==== Data to examine
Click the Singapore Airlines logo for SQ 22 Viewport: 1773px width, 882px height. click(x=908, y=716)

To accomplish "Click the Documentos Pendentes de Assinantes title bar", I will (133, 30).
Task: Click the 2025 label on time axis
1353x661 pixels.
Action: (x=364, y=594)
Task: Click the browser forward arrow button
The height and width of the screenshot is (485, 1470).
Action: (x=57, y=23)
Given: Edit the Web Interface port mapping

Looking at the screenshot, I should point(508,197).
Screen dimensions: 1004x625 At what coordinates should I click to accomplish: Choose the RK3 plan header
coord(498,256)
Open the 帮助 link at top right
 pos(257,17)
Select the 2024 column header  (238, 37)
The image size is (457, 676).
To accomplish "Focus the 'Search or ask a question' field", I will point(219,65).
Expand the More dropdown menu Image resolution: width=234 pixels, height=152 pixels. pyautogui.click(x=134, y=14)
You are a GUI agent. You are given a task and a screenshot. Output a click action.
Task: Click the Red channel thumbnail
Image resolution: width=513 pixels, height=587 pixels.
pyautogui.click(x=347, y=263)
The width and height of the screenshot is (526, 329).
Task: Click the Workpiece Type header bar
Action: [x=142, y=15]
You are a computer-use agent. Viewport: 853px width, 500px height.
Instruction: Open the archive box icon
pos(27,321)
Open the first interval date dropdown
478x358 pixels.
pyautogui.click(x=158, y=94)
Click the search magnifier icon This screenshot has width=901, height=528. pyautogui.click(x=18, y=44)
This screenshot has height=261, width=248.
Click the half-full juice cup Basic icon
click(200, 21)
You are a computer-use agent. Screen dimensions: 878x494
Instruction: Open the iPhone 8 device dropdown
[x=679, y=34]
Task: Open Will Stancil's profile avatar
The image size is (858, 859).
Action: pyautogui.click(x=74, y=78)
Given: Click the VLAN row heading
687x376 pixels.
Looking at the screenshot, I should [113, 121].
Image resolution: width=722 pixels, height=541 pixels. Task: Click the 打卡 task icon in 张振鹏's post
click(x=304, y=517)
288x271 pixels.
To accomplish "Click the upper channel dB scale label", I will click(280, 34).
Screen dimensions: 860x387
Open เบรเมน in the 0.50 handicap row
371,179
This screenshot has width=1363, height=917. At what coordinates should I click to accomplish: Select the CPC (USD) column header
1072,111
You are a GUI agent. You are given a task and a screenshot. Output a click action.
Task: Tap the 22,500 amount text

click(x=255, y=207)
========
### Exercise details
Using the data above, repeat exactly the lines that begin at the line with "Image resolution: width=513" and end at the line with "This screenshot has height=261, width=248.", both ends included.

### Task output
Image resolution: width=513 pixels, height=587 pixels.
pyautogui.click(x=347, y=263)
The width and height of the screenshot is (526, 329).
Task: Click the Workpiece Type header bar
Action: [x=142, y=15]
You are a computer-use agent. Viewport: 853px width, 500px height.
Instruction: Open the archive box icon
pos(27,321)
Open the first interval date dropdown
478x358 pixels.
pyautogui.click(x=158, y=94)
Click the search magnifier icon This screenshot has width=901, height=528. pyautogui.click(x=18, y=44)
This screenshot has height=261, width=248.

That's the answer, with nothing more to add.